Now turning to communication we see that it is derived from the Latin Word Communis (a common platform). Communication means exchange of commonly meaningful messages interpersonally, person to group, or group to group. Human beings, through formal and informal socialization, via interaction with environment gradually grow and realize that fulfillment of all needs is impossible without mutual interaction and interdependence with, and upon other human beings. Only then, man can exist effectively as a dynamic, living, social entity. Below is presented a model of communication process showing its key ingredients:

Non-verbal communication ultimately defines an interpersonal relationship. (Facial Expression, Gesture, Posture, Vision, Gait, Body rhythms are non-verbal communications) [32]. At any given moment the total messages emanated by a human being is 80% non-verbal and 20% verbal [15]. It is the most important point, which a psychologist needs to ponder upon, whenever thinking of helping fellow human beings in trouble. He has to become an ‘observer’ in the real sense of the term, in order to really understand an individual.

Communication, physical and mental health: In order to be beneficial communication must be positively meaningful to both interact ants (Negative communication is undesirable). Positive communication helps to diffuse the conditions of tension and thereby acts as a preventive agent of mental ill health. Comforting interpersonal contact is very much important for human growth and healthy living.

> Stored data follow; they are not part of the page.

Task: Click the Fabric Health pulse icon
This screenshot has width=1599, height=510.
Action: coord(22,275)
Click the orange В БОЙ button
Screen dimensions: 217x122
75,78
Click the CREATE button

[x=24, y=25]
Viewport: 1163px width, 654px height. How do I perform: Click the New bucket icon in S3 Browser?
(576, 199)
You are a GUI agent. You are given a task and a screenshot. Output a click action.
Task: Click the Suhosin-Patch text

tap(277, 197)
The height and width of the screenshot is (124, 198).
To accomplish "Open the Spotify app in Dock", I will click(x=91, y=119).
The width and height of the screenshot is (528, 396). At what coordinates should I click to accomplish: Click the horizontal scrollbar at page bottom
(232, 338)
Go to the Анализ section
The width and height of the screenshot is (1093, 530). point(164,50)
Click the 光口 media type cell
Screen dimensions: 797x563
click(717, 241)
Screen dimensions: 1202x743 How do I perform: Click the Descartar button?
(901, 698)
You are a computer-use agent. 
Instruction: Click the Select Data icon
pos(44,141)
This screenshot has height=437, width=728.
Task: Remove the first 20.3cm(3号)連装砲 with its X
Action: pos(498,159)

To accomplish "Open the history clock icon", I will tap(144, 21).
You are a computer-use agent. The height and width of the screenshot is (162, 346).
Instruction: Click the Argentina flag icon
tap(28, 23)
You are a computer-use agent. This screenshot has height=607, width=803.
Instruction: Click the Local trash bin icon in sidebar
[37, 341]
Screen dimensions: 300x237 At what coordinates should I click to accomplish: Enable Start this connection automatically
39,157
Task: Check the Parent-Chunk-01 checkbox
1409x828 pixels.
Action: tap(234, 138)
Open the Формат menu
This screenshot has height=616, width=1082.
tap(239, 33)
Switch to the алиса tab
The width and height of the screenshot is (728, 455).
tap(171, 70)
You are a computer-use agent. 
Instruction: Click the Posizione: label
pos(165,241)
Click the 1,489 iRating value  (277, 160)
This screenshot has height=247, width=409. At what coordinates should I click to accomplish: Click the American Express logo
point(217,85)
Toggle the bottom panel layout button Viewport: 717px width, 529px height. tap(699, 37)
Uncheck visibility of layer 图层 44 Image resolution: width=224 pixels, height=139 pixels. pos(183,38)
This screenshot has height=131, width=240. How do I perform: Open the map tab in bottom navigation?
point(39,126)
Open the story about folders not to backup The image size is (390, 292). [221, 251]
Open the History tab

Therefore, it seems proper to say that positively meaningful communication produces immense satisfaction which is positive emotion and therefore, immensely valuable in promotion of health, happiness and longevity. The reverse is also very much true i.e. when the communication is negatively meaningful it produces negative emotions the impacts of which have already been pointed out.

Why communication becomes negative or breaks down

The three-thronged goal of psychologists world-wide is to understand, predict and control behaviour so as to enable the individual be happy, productive and positively contributive to self & Society. It presupposes understanding why communication breaks down.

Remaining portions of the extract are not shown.